- **Task instructions**:
Reproduce the line containing "Wisła, Mielec i" and every line after it through the end of the records. Include nothing else.

- **Given information**:
__________________________________________________

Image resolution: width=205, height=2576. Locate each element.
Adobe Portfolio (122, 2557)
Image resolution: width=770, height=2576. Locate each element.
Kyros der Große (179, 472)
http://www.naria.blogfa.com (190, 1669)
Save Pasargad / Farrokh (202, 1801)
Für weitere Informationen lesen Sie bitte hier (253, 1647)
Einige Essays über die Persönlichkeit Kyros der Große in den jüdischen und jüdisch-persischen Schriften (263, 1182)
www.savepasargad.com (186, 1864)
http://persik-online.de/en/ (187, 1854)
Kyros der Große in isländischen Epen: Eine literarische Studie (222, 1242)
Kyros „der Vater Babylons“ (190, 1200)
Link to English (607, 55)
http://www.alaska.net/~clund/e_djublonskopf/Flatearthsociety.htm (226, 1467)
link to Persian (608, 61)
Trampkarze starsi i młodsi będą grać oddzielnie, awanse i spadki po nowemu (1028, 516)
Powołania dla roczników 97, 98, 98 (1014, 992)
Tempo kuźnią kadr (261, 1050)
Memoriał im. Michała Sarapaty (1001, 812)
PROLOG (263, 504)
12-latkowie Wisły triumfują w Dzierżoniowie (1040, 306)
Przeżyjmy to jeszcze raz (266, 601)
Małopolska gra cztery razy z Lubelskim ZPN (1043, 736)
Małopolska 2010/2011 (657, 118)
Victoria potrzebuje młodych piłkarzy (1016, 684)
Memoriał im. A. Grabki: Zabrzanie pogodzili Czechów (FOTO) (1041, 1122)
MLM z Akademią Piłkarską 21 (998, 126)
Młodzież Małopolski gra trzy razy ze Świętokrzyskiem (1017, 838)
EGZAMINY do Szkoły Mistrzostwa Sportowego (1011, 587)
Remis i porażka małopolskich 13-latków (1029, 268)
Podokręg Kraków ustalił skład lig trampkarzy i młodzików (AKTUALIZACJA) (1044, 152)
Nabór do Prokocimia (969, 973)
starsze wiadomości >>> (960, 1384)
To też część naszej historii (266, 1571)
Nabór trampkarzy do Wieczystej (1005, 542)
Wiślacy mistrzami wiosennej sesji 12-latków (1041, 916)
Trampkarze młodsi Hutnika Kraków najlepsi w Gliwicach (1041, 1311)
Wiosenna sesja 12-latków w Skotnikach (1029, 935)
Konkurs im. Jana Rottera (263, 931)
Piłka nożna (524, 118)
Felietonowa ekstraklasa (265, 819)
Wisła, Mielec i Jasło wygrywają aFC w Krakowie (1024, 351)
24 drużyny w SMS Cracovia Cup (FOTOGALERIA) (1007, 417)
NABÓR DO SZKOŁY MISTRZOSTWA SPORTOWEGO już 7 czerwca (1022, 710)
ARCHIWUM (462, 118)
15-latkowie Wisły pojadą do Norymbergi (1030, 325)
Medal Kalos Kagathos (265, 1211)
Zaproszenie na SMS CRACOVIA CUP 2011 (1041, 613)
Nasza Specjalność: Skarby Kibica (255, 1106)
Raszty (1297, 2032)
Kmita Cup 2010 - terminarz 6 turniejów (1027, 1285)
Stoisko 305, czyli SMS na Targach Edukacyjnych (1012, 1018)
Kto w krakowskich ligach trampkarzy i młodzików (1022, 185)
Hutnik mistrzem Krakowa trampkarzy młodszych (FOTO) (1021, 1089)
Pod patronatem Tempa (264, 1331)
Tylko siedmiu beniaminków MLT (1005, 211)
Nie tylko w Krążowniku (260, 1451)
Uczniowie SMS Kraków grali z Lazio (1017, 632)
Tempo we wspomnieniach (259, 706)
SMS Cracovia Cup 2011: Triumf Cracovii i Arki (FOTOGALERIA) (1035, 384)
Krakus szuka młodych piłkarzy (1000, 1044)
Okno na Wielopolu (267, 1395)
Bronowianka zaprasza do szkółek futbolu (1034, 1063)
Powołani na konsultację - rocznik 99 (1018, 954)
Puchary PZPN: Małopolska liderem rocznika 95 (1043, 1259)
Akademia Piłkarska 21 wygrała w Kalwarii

__________________________________________________

- **Exercise solution**:
Wisła, Mielec i Jasło wygrywają aFC w Krakowie (1024, 351)
24 drużyny w SMS Cracovia Cup (FOTOGALERIA) (1007, 417)
NABÓR DO SZKOŁY MISTRZOSTWA SPORTOWEGO już 7 czerwca (1022, 710)
ARCHIWUM (462, 118)
15-latkowie Wisły pojadą do Norymbergi (1030, 325)
Medal Kalos Kagathos (265, 1211)
Zaproszenie na SMS CRACOVIA CUP 2011 (1041, 613)
Nasza Specjalność: Skarby Kibica (255, 1106)
Raszty (1297, 2032)
Kmita Cup 2010 - terminarz 6 turniejów (1027, 1285)
Stoisko 305, czyli SMS na Targach Edukacyjnych (1012, 1018)
Kto w krakowskich ligach trampkarzy i młodzików (1022, 185)
Hutnik mistrzem Krakowa trampkarzy młodszych (FOTO) (1021, 1089)
Pod patronatem Tempa (264, 1331)
Tylko siedmiu beniaminków MLT (1005, 211)
Nie tylko w Krążowniku (260, 1451)
Uczniowie SMS Kraków grali z Lazio (1017, 632)
Tempo we wspomnieniach (259, 706)
SMS Cracovia Cup 2011: Triumf Cracovii i Arki (FOTOGALERIA) (1035, 384)
Krakus szuka młodych piłkarzy (1000, 1044)
Okno na Wielopolu (267, 1395)
Bronowianka zaprasza do szkółek futbolu (1034, 1063)
Powołani na konsultację - rocznik 99 (1018, 954)
Puchary PZPN: Małopolska liderem rocznika 95 (1043, 1259)
Akademia Piłkarska 21 wygrała w Kalwarii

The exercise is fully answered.